Generalmente
chiamiamo paradossale ciò che è contraddittorio, assurdo o ciò che ci appare tale. La nostra percezione funziona per contrasto: notiamo un oggetto solo se è distinto dallo
sfondo (il numero a fianco in realtà non è tracciato, obiettivamente sono
presenti solo dei pallini…) e quanto più se ne differenzia tanto più la notiamo.
Il mimetismo animale funziona proprio con questo principio.
A scuola
Tiziano incrocia il preside nel corridoio e non lo saluta. Sdegno.
Dire che
qualcuno è maleducato implica necessariamente, a monte, l’esistenza di una norma
condivisa comune, data per scontata: che si deve salutare chi occupa una
posizione gerarchica più alta della nostra anche se non lo si conosce
personalmente. La maleducazione implica che esistano delle norme di educazione.
Il
comportamento di Tiziano è come il calice. Lo sfondo, sono le regole della
buona educazione. Vediamo il calice grazie al bianco dello sfondo. Ma anche
possiamo vedere che c’è uno sfondo, se ci focalizziamo sul nero del calice.

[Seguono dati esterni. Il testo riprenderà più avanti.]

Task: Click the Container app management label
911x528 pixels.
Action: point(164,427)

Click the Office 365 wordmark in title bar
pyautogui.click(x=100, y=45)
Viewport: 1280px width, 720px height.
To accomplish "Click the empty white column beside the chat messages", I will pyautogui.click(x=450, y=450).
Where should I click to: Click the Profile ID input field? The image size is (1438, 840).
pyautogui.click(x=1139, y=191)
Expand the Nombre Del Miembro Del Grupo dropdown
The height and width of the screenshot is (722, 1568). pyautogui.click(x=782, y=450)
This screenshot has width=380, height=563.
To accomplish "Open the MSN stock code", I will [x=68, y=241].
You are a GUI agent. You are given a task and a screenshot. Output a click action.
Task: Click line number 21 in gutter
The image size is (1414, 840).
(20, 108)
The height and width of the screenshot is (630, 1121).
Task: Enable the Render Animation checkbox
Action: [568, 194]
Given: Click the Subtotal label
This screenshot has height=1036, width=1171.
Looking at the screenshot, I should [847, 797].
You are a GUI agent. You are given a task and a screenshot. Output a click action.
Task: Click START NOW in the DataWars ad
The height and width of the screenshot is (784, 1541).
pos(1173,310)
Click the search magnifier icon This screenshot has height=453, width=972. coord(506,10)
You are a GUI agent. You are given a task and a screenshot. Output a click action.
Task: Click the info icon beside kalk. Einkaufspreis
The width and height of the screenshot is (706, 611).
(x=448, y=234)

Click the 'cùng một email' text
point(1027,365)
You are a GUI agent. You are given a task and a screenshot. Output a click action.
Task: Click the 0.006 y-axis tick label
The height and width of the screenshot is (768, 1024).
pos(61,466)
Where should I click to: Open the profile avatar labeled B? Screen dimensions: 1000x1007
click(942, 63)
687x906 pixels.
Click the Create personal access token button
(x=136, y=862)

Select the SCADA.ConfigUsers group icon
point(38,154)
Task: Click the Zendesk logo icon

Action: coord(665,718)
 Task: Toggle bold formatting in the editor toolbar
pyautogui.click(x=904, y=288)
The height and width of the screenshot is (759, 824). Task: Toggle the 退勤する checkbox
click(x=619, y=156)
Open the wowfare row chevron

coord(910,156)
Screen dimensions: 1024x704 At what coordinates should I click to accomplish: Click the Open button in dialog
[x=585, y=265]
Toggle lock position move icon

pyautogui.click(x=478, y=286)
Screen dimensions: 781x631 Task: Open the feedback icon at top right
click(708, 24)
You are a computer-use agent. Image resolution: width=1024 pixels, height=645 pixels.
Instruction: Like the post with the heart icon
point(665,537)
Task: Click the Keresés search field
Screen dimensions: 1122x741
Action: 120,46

Il nostro giudicare contraddittoria o impossibile una certa cosa ci permette di notare, se cambiamo focus dell’attenzione, da che cosa è composta la trama uniforme dell’ordinario. E’ il gioco, ben conosciuto a tutti gli studenti di psicologia, della figura e dello sfondo.
Uno spazio
vuoto è un buco solo se attorno c’è un muro. I mattoni che lo compongono sono
le credenze, le idee, le conoscenze, i significati e le abitudini con cui
viviamo la nostra vita.
Quando
qualcosa di insolito ci colpisce, abbiamo la possibilità di capire qual è la
regolarità che non è stata rispettata; possiamo risalire dal contorno del buco
ai mattoni del muro, e possiamo capire che cos’è che ci fa considerare naturale
e logico ciò che è semplicemente convenzionale. E perché, troppo spesso, cioè
che è insolito finisce per essere sbrigativamente visto come insensato.